0.0.2 • Published 6 years ago

gmail-archive v0.0.2

Weekly downloads
2
License
Apache-2.0
Repository
github
Last release
6 years ago

Save a GMail query as a local maildir

Overview

A simple CLI tool to save a GMail query as a local maildir.

There are two main use-cases:

  1. Archive a conversation for offline access or backup.
  2. Perform incremental backups of an open-ended query (e.g. all non-inbox emails)

Gmail-archive uses Google Auth 2.0 for authentication. On the first run, it will open your browser and ask for permission to give your gmail-archive instance read-only access to to your Gmail account. Access and refresh tokens are stored on disk, so this step isn't required on subsequent runs.

Install

npm install -g gmail-archive

This will make the gmail-archive command available on your PATH. Use gmail-archive --help to see the available actions and options.

Usage

Archive a conversation

For example, let's say you want to archive the thread with funny gifs in April 2017 under the ~/mail/gifs2017 directory.

gmail-archive init \
  --dir ~/mail/gifs2017 \
  --query "has:attachment subject:gif" \
  --before 2017-05-01 \
  --after 2017-04-01 \
  --client-id <google_client_id> \
  --client-secret <google_client_secret>

See below for how to obtain Google API credentials. This will open an OAUTH window in your default browser and cache your OAUTH tokens to disk

Then sync the maildir:

gmail-archive fetch --dir ~/mail/gifs2017 --verbose

The sync uses only atomic writes to the maildir and can be safely interrupted and resumed at any time. Subsequent calls to gmail-archive fetch will only download messages that haven't already been downloaded.

Incremental backups of the GMail's "All Mail" folder

Let's use the gmail-archive cli to create a monthly maildirs that syncs all archived (i.e., non-inbox emails) from your Gmail. This will result in, e.g., the following maildir hierarchy.

<root>/
  2014.01/
    cur/
    new/
    tmp/
  2014.02/
    cur/
    new/
    tmp/
  ...
  2018.02/
    cur/
    new/
    tmp/p

First configure the archive.

gmail-archive init \
  --dir ~/mail/archive \
  --query "-label:inbox" \
  --period month \
  --client-id <google_client_id> \
  --client-secret <google_client_secret>

We are now ready to sync the archive. The first run will fetch all matching messages, and subsequent runs will efficiently fetch only the new messages.

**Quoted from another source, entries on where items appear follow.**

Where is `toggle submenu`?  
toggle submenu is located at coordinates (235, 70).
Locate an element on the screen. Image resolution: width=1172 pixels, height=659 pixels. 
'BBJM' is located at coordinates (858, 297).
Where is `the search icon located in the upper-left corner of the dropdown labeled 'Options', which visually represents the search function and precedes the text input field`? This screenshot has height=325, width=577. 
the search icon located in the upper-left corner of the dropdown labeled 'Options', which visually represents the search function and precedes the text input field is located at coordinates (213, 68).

gmail-archive fetch --dir ~/mail/archive --verbose

Obtaining Google API credentials

You need to register gcal-to-org as an application yourself to obtain a Client ID and Client secret.

Go to the Google API Manager and create a new project under any name.

Within that project, enable the "GMail" API. There should be a searchbox where you can just enter those terms.

In the sidebar, select "Credentials" and then create a new "OAuth Client ID". The application type is "Other".

You’ll be prompted to create a OAuth consent screen first. Fill out that form however you like.

Finally you should have a Client ID and a Client secret. Provide these in the config below.

Notes

This tool is in the early stages and addresses my particular needs. However, it should be easy to adapt it to your use-case, and I would be happy to iterate on the design.

The fetch command's --concurrency option controls how many emails to download in parallel. The default value, 10, provides an order-of-magnitude speedup over IMAP sync tools like offlineimap.

Due to limitations of Gmail's API, entire emails must be stored in memory before writing them to disk. Large attachments can therefore cause the Node VM to run out of memory. Should you experience this, consider increasing the size of Node's old space.

export NODE_OPTIONS=--max_old_space_size=4096
gmail-archive [OPTIONS]

License

Copyright © 2017-2018 John Whitbeck

Distributed under the Apache License Version 2.0.